··· RECORDS FOR PROCESSING

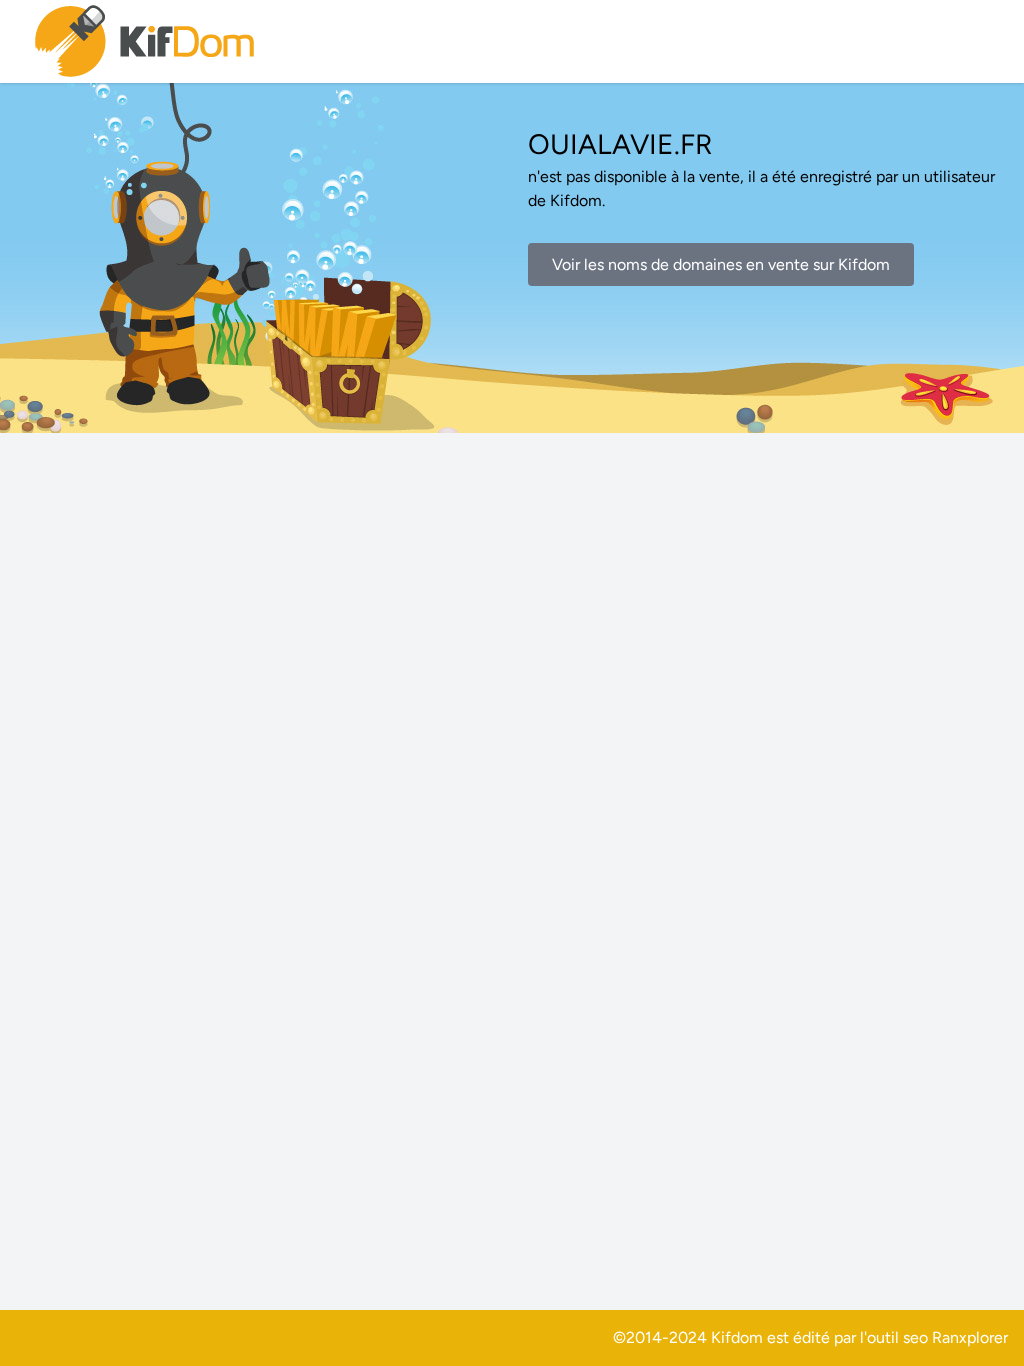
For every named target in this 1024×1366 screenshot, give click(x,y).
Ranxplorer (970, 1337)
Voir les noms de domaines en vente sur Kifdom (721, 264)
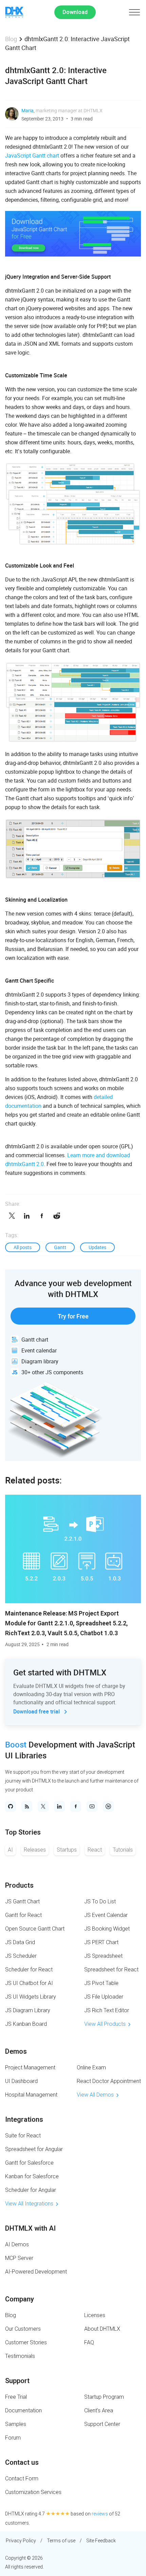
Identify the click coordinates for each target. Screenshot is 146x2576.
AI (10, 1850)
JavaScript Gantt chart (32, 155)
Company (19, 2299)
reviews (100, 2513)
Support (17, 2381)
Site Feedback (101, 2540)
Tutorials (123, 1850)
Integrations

······

### WHAT TO WORK ON
The total is all that is wanted here: please count the lines of the material that contain the word "click".

### FINAL ANSWER
2